(Records from a collection)

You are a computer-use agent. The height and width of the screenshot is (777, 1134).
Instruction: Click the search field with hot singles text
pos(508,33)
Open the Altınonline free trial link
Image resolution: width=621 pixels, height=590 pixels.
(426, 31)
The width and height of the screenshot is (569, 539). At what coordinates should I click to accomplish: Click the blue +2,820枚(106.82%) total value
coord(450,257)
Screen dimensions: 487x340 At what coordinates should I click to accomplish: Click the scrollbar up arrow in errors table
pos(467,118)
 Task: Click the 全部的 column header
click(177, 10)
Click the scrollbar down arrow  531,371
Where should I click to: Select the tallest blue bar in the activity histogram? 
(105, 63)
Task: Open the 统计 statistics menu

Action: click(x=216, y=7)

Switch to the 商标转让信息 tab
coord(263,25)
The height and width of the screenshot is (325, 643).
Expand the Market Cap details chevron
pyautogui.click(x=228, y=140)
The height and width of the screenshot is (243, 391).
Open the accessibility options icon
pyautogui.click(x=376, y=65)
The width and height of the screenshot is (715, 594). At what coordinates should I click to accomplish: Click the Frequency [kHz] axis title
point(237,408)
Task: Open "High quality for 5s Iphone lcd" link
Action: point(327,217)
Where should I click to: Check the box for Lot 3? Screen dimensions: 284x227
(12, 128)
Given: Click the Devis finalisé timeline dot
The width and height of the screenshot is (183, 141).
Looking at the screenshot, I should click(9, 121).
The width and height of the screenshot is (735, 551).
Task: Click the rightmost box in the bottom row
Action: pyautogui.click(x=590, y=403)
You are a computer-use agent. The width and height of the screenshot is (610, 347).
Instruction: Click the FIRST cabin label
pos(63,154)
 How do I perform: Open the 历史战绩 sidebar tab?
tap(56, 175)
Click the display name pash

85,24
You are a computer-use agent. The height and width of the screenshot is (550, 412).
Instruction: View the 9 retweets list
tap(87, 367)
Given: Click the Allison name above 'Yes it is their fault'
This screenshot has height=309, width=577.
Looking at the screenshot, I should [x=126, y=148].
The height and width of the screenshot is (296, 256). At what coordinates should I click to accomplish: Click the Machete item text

=== Task directions ===
Among the records, find all lines that include the string "computer" and return them.

=== Problem solution ===
You are a computer-use agent. The height and width of the screenshot is (777, 1134).
You are a computer-use agent. The width and height of the screenshot is (610, 347).
You are a computer-use agent. The height and width of the screenshot is (550, 412).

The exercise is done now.